How to make Gantt Charts in Python with Plotly. Gantt Charts use horizontal bars to represent the start and end times of tasks.


New to Plotly?

Plotly is a free and open-source graphing library for Python. We recommend you read our Getting Started guide for the latest installation or upgrade instructions, then move on to our Plotly Fundamentals tutorials or dive straight in to some Basic Charts tutorials.
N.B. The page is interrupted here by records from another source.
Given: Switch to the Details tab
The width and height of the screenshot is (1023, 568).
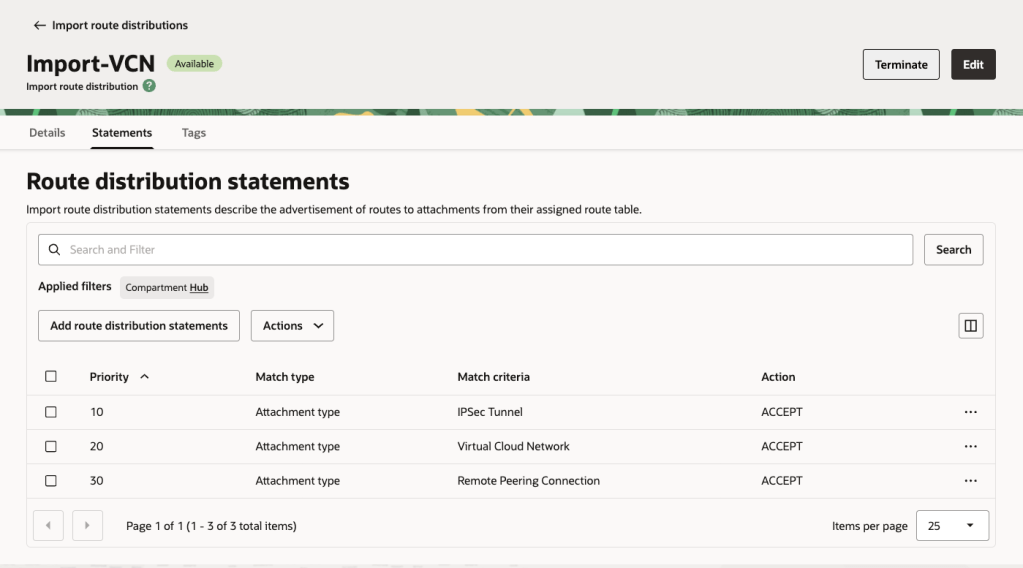Looking at the screenshot, I should (x=47, y=132).
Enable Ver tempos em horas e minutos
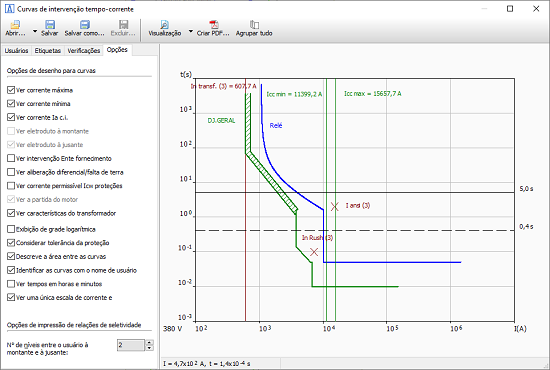 coord(11,284)
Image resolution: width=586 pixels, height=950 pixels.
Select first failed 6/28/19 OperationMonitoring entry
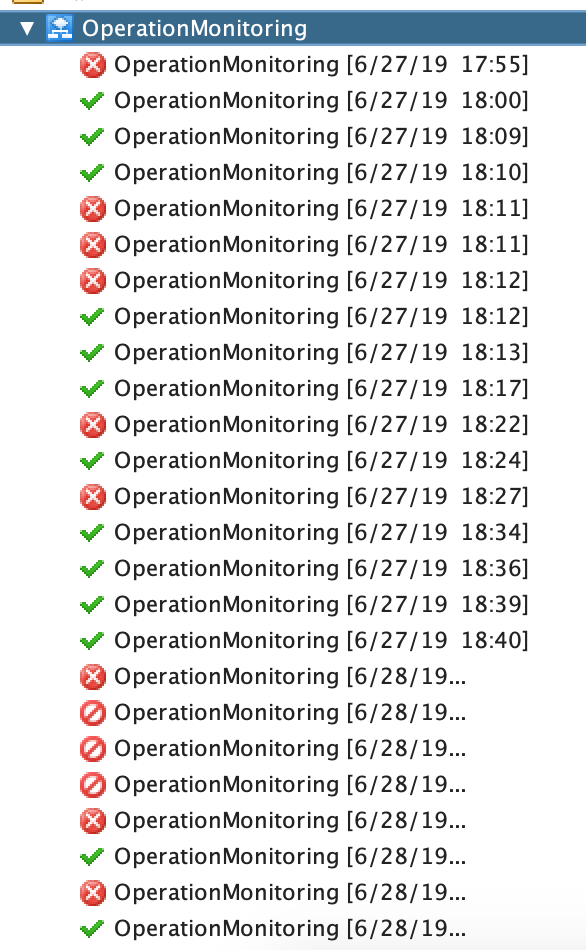[x=290, y=677]
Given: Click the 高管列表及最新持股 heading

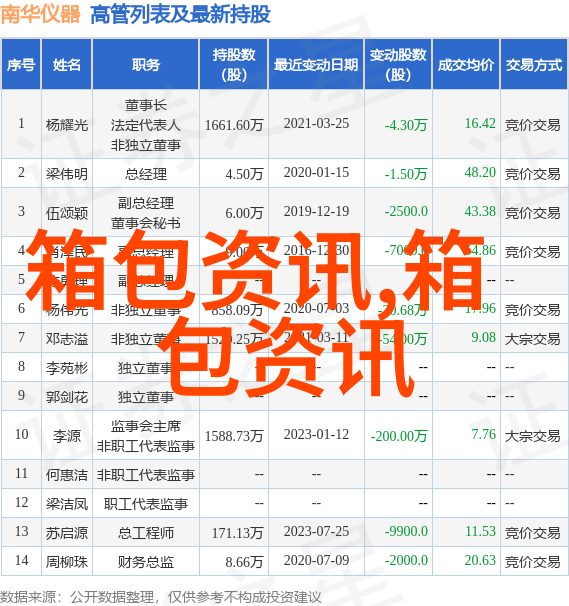Looking at the screenshot, I should (x=180, y=15).
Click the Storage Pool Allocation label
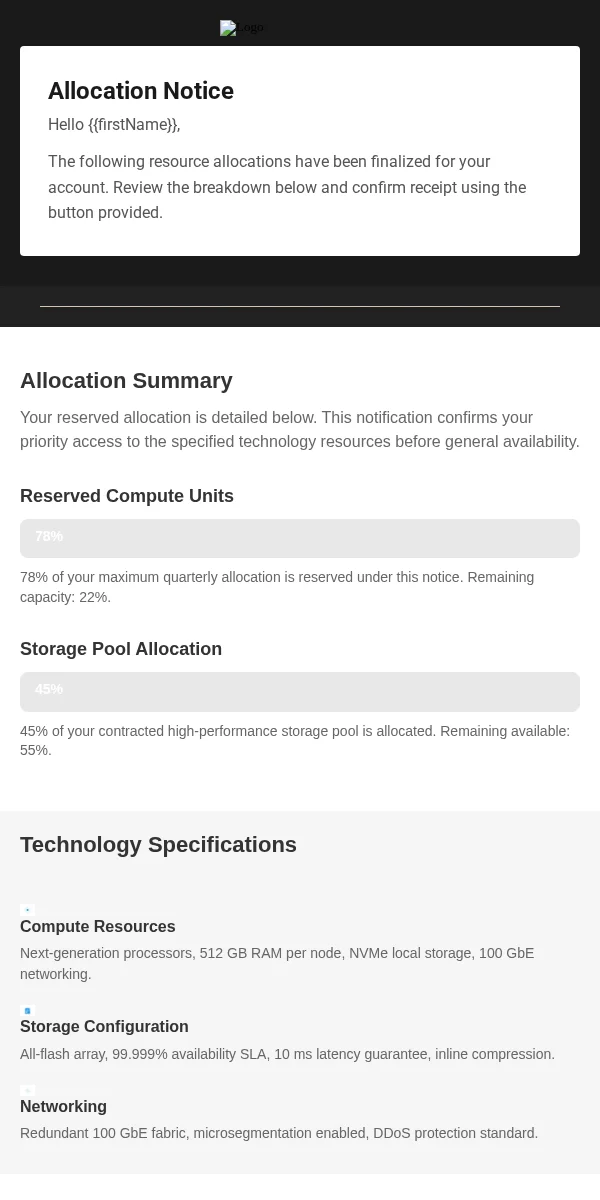The image size is (600, 1200). coord(121,649)
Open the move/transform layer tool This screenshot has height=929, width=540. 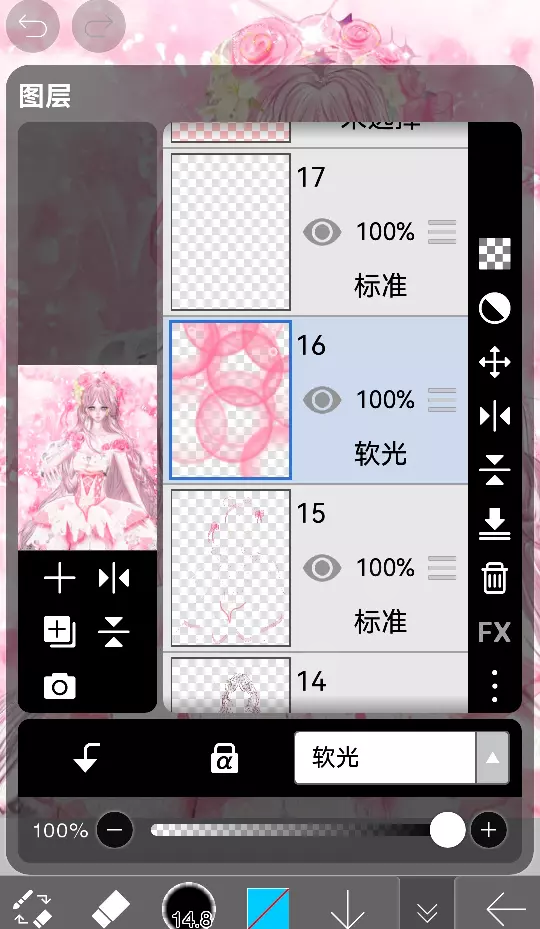(494, 362)
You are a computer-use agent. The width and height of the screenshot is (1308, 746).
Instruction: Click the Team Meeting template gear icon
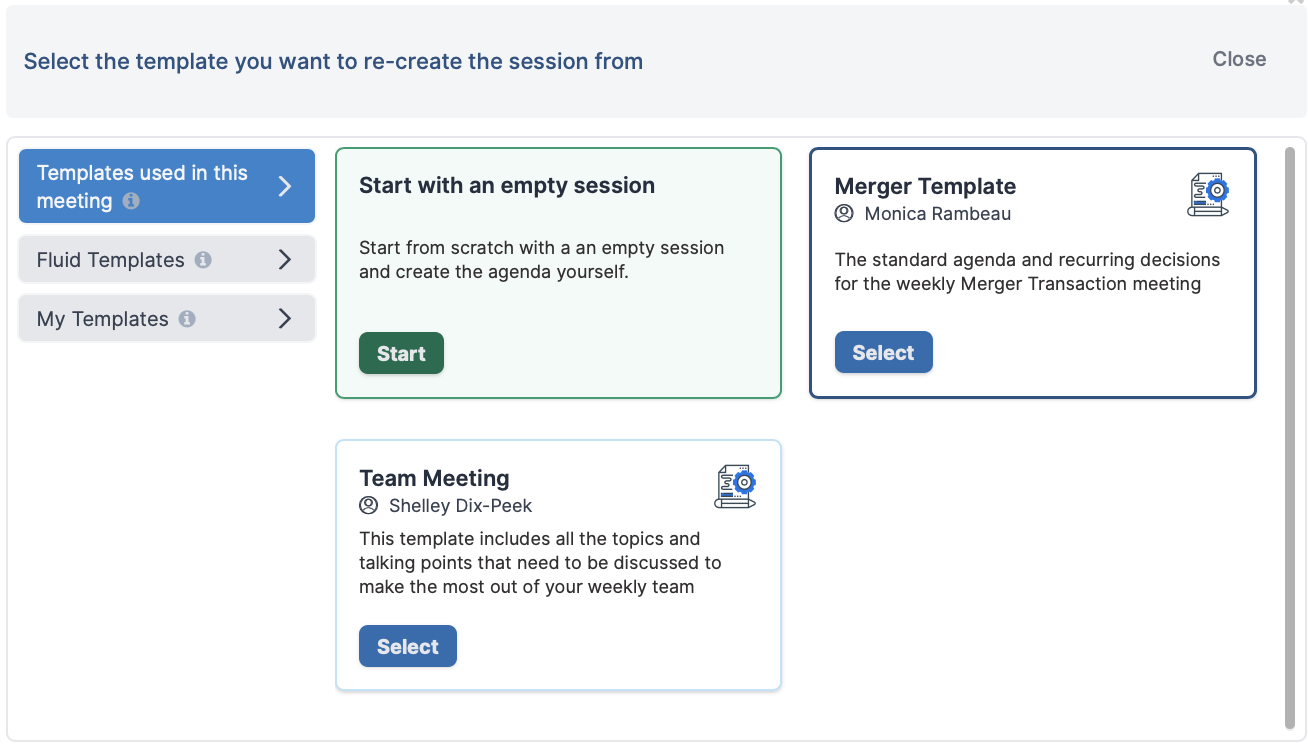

A Gantt chart is a type of bar chart that illustrates a project schedule. The chart lists the tasks to be performed on the vertical axis, and time intervals on the horizontal axis. The width of the horizontal bars in the graph shows the duration of each activity.

Gantt Charts and Timelines with plotly.express

Plotly Express is the easy-to-use, high-level interface to Plotly, which operates on a variety of types of data and produces easy-to-style figures. With px.timeline (introduced in version 4.9) each data point is represented as a horizontal bar with a start and end point specified as dates.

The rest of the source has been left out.